Instead of reading action or romantic novels at the beach this summer, expand your mind with something more meaningful. Whether you’re a CEO, entrepreneur, architect or engineer, you’ll find these books instructive and inspiring.
Delivering Happiness: A Path to Profits, Passion, and Purpose. Written by Zappo’s CEO Tony Hsieh, published in 2010, chronicles his early life and influences, entrepreneurship and personal growth. Hsieh writes about the importance of a company’s culture and how to nurture it as a means of empowering employees and providing them with a sense of purpose and fulfilment, which ultimately translates into a commitment to service (i.e., happy employees equal happy customers). Details about how Zappos developed its core values—incorporating input from employees—are helpful to anyone seeking to build an effective, team-oriented organization.
How to Win Friends and Influence People by Dale Carnegie, first published in 1936 and revised with updated anecdotes in 1981, has sold some 15 million copies worldwide. The book offers commonsense insights and tips on winning people to your way of thinking without making them feel mowed down, as well as increasing your influence and ability to get things done, handling complaints, becoming a better speaker, and inspiring enthusiasm among associates. “When dealing with people, let us remember we are not dealing with creatures of logic. We are dealing with creatures of emotion, creatures bristling with prejudices and motivated by pride and vanity,” Carnegie writes.
Good to Great: Why Some Companies Make the Leap… and Others Don’t by Jim Collins, published in 2001, concluded an exhaustive five-year research project on all Fortune 500 companies and identifying only 11 that achieved long term great results. Collins and a team of researchers identified common characteristics necessary to make the leap from good to great. Some findings were surprising; for instance, the most effective leaders were humble and strong-willed rather than outgoing. “Greatness is not a function of circumstance,” Collins writes. “Greatness, it turns out, is largely a matter of conscious choice.”
The Art of War, an ancient Chinese military treatise, has influenced Eastern and Western military thinking, business tactics and legal strategies. Military leaders ranging from Mao Zedong to Gen. Douglas MacArthur have cited the work, which has been attributed to Sun Tzu, a high-ranking general, strategist and tactician. First translated into French in 1772 by a Jesuit missionary and into English in 1910, the book contains 13 sections pertaining to different aspects of battle strategy. But you don’t have to wage war to find valuable insights and quotes. “The greatest victory is that which requires no battle.”

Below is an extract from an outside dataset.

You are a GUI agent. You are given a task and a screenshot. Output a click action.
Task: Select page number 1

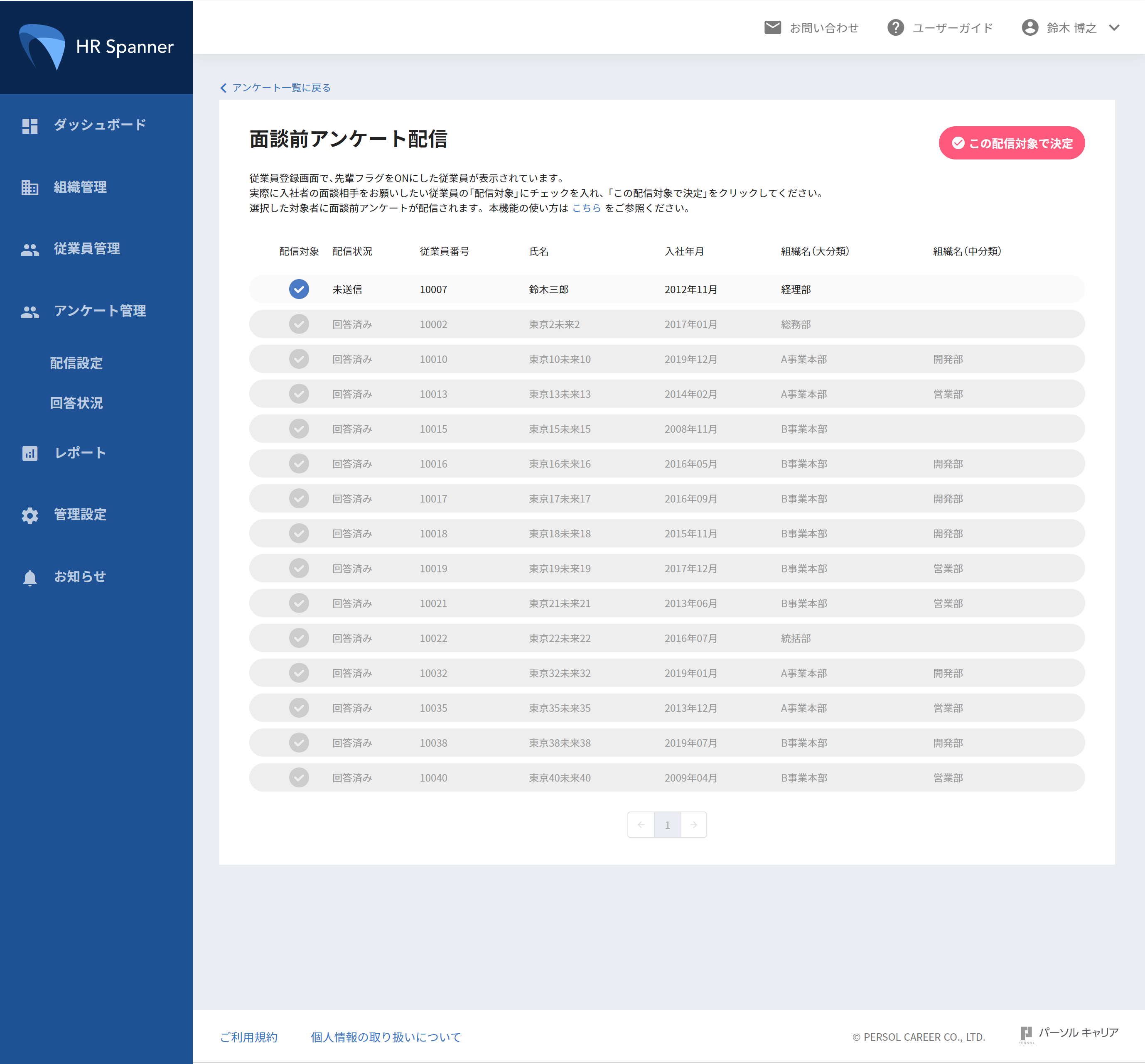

The Five Dysfunctions of a Team by Patrick Lencioni. The book is written as a fictional story of a new woman CEO taking on an early stage company failing from dysfunctional relationships at the top executive team level. Recognising the dysfunctional behaviours she calls them out and by engaging them in regular consistent team engagements, she helps them experience a new way of being with each other, that enables vulnerability, conflict, commitment and accountability to engage them in a progressive journey of personal and team development.
The Anatomy of Peace – written by the Arbinger Institute whose work focuses on solving the problems created by the pervasive problem of self-deception and in this case, its outplay in conflict. Written as fiction, the storyline addresses the intimate story of a Jew and an Arab, whose history set them up for conflict, but who were enabled to come together and in an innovative way take responsibility for their own behaviours. The story tells how they help warring parents and children to come together and demonstrates how we may find out way out of struggles and conflicts and put us at difference from one another. This book follows their earlier highly successful book ‘Leadership and Self Deception’.